Newswise — The University of Texas MD Anderson Cancer Center and Convergent R.N.R. Ltd. (CRnR) today announced a collaboration to further develop new radiation technology aimed at reducing side effects of standard radiation including unwanted radiation to healthy tissue.
The alliance will study the feasibility of using CRnR’s converging x-ray lens technology as an effective radiotherapy and radiosurgery option. MD Anderson will develop technologies to enhance and enable clinical implementation of CRnR’s X-ray lens system called Mercy Beam™.
MD Anderson will further explore the system’s use in delivering tumor-killing radiation while limiting the dose to healthy and/or sensitive organs in head and neck and pediatric cancers as well as small tumors in various other cancers. The beam works by focusing intensity of kilo-voltage X-ray radiation (similar to those used in chest X-ray) at the tumor site while delivering little to no radiation to nearby organs. This is in contrast to current practices in radiotherapy where mega-voltage X-ray radiation is used to kill cancer tumors.
“We hope to establish whether this technology, which converges and focuses low-energy X-rays, has potential for clinical and patient care use,” said Mohammad Salehpour, Ph.D., professor of Radiation Physics at MD Anderson. “We also will test its efficacy in destroying cancer cells and develop treatment protocols and procedures using the technology.”
The study will first look at the technology’s applicability for smaller tumors, with the goal of furthering its efficacy for larger tumors.
“This alliance will provide CRnR with an opportunity for development of low-energy converging X-ray beam technology for treating cancerous tumors,” said Ze’ev Harel, chief executive officer and founder of CRnR. “It has the potential to establish CRnR as a leader in treating small tumors, while still sparing sensitive adjacent organs.

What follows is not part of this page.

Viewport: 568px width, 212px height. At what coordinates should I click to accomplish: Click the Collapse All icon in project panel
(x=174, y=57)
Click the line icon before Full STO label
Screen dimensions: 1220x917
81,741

It would further facilitate the general ends of constructing hybrid operation rooms based on radiotherapy-supported surgery theatres, and providing much-needed radiotherapy in peripheral locations and in remote and rural clinics. This alliance could benefit the company, and enable speeding up the development by performing preclinical and clinical trials.”
As part of the alliance, CRnR will develop, and MD Anderson will assess, the effectiveness of an MLC-like collimator for CRnR’ s X-ray lens technology. CRnR will provide and install a research chamber in MD Anderson’s simulation lab, where simulation and pre-clinical research will determine the potential for a clinical-grade device. MD Anderson will build, equip and staff a simulation lab housing a research chamber provided by CRnR, and will receive payments based on market capitalization, milestones toward FDA approval, and royalties based on net sales for cancer treatments.